STATED TASK: Rescale the part of the entries that opens with the line containing "Choose the caption" and closes with the line containing "click(x=291, y=287)", both included. Reproduce every line in that part with the requests unchanged, but multiply each click coordinate in the answers by 1.7 and round to the nearest whole number, with halves going up.

DATA:
——————
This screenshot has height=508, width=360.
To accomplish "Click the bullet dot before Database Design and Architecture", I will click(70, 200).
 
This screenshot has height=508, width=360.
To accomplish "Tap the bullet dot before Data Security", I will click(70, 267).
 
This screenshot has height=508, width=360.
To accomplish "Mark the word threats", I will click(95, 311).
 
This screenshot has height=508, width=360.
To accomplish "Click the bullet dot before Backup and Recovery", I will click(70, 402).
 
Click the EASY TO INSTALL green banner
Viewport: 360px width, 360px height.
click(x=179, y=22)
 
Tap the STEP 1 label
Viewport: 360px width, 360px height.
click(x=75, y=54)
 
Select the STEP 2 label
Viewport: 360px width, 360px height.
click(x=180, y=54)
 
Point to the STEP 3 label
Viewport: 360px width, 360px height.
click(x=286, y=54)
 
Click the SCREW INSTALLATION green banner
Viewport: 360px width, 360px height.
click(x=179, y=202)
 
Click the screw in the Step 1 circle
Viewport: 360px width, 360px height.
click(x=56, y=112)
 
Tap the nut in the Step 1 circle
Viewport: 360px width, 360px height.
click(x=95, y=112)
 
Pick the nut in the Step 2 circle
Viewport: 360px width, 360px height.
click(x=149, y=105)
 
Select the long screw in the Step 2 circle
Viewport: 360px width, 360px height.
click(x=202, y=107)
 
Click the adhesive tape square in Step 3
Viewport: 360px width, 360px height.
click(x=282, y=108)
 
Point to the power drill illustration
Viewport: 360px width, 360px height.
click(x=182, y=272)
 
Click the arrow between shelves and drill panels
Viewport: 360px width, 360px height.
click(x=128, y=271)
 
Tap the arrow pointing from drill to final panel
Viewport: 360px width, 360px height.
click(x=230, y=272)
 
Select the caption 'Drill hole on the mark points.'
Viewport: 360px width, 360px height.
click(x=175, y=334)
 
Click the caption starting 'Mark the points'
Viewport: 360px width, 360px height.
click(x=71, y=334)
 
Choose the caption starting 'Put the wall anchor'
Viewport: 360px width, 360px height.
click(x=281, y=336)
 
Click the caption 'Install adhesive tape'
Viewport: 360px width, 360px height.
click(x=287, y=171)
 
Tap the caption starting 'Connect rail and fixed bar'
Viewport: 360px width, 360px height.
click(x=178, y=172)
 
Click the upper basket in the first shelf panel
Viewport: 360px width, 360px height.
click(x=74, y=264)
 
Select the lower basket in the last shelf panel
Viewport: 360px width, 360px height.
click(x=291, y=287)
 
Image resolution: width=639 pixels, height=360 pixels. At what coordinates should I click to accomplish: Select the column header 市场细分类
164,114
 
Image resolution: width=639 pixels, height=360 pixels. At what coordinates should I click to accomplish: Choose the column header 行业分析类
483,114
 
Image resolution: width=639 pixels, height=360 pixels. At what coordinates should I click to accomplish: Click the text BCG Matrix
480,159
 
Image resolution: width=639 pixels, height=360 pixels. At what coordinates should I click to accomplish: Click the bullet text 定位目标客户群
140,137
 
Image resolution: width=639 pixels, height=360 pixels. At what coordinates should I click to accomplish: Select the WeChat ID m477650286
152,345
——————
RESULT FOR THIS EXERCISE:
Choose the caption starting 'Put the wall anchor'
Viewport: 360px width, 360px height.
click(x=478, y=571)
 
Click the caption 'Install adhesive tape'
Viewport: 360px width, 360px height.
click(x=488, y=291)
 
Tap the caption starting 'Connect rail and fixed bar'
Viewport: 360px width, 360px height.
click(x=303, y=292)
 
Click the upper basket in the first shelf panel
Viewport: 360px width, 360px height.
click(x=126, y=449)
 
Select the lower basket in the last shelf panel
Viewport: 360px width, 360px height.
click(x=495, y=488)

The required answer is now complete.